[What is required] In the entries that follow, find the line containing "Where should I click to: Click the purple"; from there, copy every line exactly through the line containing "Given: Add metric after Sum aggregation row".

-- Opening Marker --

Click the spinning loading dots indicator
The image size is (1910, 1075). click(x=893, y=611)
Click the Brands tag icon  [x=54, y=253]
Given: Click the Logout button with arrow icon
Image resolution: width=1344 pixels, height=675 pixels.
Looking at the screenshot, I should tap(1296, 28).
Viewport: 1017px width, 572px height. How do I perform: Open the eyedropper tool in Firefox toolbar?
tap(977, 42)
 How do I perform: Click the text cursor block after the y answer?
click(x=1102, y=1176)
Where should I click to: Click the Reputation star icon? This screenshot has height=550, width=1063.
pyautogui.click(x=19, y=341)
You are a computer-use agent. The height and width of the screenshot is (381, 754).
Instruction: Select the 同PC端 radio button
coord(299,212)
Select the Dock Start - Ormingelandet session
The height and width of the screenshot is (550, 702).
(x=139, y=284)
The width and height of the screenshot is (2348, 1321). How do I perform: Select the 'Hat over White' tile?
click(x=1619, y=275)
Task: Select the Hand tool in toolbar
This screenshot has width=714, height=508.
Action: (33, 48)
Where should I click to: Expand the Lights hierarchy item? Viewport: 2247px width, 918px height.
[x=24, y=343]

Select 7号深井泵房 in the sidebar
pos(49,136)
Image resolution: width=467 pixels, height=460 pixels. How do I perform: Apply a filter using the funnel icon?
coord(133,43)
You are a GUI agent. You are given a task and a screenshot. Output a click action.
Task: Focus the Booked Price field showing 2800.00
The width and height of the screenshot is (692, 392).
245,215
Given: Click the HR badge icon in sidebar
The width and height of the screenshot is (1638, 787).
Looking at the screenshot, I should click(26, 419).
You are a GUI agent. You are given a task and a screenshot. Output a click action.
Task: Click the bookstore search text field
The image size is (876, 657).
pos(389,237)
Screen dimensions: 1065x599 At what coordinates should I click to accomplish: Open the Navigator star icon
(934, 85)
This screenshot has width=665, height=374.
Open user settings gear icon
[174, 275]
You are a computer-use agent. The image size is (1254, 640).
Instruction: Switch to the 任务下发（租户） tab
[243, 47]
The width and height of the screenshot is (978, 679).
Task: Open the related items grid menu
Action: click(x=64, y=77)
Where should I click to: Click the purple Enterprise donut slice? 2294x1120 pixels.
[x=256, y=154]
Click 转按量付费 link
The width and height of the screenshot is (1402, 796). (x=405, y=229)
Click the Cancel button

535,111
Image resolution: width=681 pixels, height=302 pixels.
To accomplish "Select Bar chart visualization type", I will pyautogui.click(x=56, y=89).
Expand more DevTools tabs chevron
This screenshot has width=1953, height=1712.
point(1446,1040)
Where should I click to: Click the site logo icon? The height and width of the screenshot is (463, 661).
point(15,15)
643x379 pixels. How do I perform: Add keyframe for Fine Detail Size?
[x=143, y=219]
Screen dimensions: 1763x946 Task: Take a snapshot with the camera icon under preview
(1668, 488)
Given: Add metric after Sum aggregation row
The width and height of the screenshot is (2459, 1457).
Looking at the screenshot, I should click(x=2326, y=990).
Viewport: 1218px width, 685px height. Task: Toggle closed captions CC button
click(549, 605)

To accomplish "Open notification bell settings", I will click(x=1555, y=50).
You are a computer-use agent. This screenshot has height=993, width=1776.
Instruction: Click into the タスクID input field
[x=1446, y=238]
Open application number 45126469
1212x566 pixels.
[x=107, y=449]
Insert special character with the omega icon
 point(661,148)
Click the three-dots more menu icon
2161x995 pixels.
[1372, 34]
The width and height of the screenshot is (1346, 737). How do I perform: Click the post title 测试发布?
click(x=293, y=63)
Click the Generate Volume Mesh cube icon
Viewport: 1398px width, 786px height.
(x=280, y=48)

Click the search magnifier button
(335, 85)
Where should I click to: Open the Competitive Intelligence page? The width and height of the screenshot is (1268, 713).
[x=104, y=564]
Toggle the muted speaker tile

-- Closing Marker --

[Response]
Where should I click to: Click the purple Enterprise donut slice? 2294x1120 pixels.
[x=256, y=154]
Click 转按量付费 link
The width and height of the screenshot is (1402, 796). (x=405, y=229)
Click the Cancel button

535,111
Image resolution: width=681 pixels, height=302 pixels.
To accomplish "Select Bar chart visualization type", I will pyautogui.click(x=56, y=89).
Expand more DevTools tabs chevron
This screenshot has width=1953, height=1712.
point(1446,1040)
Where should I click to: Click the site logo icon? The height and width of the screenshot is (463, 661).
point(15,15)
643x379 pixels. How do I perform: Add keyframe for Fine Detail Size?
[x=143, y=219]
Screen dimensions: 1763x946 Task: Take a snapshot with the camera icon under preview
(1668, 488)
Given: Add metric after Sum aggregation row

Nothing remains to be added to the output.